If you want to play any "chase" game with the dog where you are the "aggressor", try getting down on the floor, and gently "chasing" them just with your finger tips on the floor... only for 3-5 seconds. Then make your hands "disappear" behind your back. Very often, they dog will get very interested and curious, and start to look for your hands. Then you can bring them out again for another couple of seconds of "chase", etc. Oh, and for those who have a hard time getting up from the floor again, this game can easily be played on the couch or the bed, too!


----------



## davetgabby (Dec 29, 2007)

That article is probably fine, I didnt read it all ,but it covers the important issues ,even though long winded. lol A lot of SPCA articles rely on Jean Donaldson's and Ian Dunbar's expertise and the article for the San Fran division. This one is a little more precise IMO http://www.sfspca.org/sites/default/files/tug-of-war.pdf


----------



## RoutineAvocado (Feb 6, 2013)

krandall said:


> If you want to use "tug" (or "fetch") as a motivator and reward for work, you need to maintain control of the toy, so that the dog continues to consider it "high value" enough to work for it.
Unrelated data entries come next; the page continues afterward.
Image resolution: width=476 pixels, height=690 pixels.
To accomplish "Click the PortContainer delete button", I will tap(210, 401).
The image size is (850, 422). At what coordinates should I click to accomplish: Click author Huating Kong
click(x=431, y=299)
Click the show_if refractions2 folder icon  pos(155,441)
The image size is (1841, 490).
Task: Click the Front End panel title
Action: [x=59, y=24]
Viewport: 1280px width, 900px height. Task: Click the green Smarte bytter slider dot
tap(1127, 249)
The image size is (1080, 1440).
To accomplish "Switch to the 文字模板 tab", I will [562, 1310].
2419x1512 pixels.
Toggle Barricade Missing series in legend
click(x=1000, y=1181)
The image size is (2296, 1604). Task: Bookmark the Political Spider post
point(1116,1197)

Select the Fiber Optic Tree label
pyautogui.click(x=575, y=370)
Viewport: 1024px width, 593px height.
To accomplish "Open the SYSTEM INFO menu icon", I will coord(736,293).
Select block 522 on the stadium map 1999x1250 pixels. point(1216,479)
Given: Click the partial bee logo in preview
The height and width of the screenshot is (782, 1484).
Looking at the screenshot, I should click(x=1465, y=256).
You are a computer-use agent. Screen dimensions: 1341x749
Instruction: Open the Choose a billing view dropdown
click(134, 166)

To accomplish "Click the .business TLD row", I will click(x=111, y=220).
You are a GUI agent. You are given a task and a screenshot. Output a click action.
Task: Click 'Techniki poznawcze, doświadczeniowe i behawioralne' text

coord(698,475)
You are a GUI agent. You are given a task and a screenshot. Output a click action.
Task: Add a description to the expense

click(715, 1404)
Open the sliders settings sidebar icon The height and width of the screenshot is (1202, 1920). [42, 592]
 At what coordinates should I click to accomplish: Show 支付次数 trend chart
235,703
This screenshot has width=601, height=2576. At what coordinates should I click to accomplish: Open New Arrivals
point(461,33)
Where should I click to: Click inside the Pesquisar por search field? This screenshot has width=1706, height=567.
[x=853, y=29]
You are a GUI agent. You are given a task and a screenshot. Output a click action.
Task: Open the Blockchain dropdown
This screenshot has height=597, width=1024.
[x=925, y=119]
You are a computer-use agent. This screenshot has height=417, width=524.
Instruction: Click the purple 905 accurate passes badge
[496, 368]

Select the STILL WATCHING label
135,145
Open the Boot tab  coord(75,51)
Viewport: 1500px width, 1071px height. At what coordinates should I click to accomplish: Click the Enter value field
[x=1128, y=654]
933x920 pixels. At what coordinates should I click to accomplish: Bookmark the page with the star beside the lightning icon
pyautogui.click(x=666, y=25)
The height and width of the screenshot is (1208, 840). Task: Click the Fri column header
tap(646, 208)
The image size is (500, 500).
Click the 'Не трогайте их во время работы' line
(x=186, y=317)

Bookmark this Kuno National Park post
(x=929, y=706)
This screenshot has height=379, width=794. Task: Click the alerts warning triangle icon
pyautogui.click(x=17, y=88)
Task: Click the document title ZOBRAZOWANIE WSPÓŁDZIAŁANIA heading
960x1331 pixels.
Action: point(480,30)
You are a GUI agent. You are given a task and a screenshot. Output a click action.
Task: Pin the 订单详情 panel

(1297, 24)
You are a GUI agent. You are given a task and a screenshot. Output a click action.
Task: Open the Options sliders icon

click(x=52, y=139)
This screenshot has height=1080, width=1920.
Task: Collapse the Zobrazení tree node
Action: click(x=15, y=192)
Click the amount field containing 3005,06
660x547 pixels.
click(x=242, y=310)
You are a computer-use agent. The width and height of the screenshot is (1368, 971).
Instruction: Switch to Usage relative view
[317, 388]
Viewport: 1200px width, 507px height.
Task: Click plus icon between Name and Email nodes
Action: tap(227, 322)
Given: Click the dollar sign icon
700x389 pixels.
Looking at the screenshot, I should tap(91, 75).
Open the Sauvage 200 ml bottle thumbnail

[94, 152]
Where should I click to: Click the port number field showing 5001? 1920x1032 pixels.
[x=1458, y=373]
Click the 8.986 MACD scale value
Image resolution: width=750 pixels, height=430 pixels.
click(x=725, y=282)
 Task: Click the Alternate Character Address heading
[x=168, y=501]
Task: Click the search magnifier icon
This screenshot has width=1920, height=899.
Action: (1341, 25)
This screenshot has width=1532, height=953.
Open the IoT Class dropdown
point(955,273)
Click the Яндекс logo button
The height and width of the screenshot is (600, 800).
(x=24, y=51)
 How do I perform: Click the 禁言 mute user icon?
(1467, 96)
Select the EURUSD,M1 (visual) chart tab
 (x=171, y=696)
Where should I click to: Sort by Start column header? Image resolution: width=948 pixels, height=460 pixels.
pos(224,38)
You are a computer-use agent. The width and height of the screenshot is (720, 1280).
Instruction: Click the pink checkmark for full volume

If you don't really care to use it as a teaching tool, and just want to play when your dog asks to play, by all means leave the toy around, and let them bring it to you to initiate a game.


Thanks! Everything you wrote was really helpful - I think this bit I quoted sums it up nicely. I like the idea of maintaining control over a special high value tug toy to use for training, but keeping the normal toys available so she can play when she wants. That seems like a balanced approach. Especially since she sometimes plays alone if she can't get me to join her. It's important to me that she can entertain herself with dog-appropriate objects when I'm not available.


----------



## TilliesMom (Sep 30, 2010)

we didn't play tug until Tillie was well over a year old ... and when we started playing it, typically SHE picks out which toy she wants to play with and brings it to us, if she drops it, she wants to play fetch. if she doesn't she wants to play tug. The only hard and fast "rule" I have is that she MUST "drop it" when given the command. and then I throw it and she brings it back to me and we play growly tug for as long as she interested.
As long as she drops it on command when I tell her to I see no issue with playing tug.


----------



## misstray (Feb 6, 2011)

Brody likes tug, but he only does it for really short periods of time and he doesn't tug very hard (example...he'll play tug with a toilet paper roll and it doesn't rip), so I don't really have any rules about it at all.


----------



## morriscsps (Aug 17, 2010)

The article has good basic advice which they taught us in class. It makes sense. 

I don't do tug games with my beasties, basically because we had Border Collies/Aussies and if you aren't careful with eye contact during tug, you can really work them up into a frenzy. It just wasn't worth the stress when there are so many other ways to play with them. This just carried over to Jack. He probably would be fine. We would follow the basic rules outlined in the article. 

We also never do chase games because once again - herding dogs. Heel nipping hurts.

The drop it/leave it commands - LOVE IT! I don't have different commands for different things, probably we should but I am lazy. "Leave it" for us is whatever your mouth is on or around had better be out of your mouth right now! I was so proud of Nessie yesterday because she was trying to catch a baby bird and just about close her mouth around it on the ground. I saw and did the "Leave it" and a recall from across the yard. She did. I walked to the site expecting a gruesome circle of life scene but, phew, I stopped her in time. No birdie, just a couple of feathers.


----------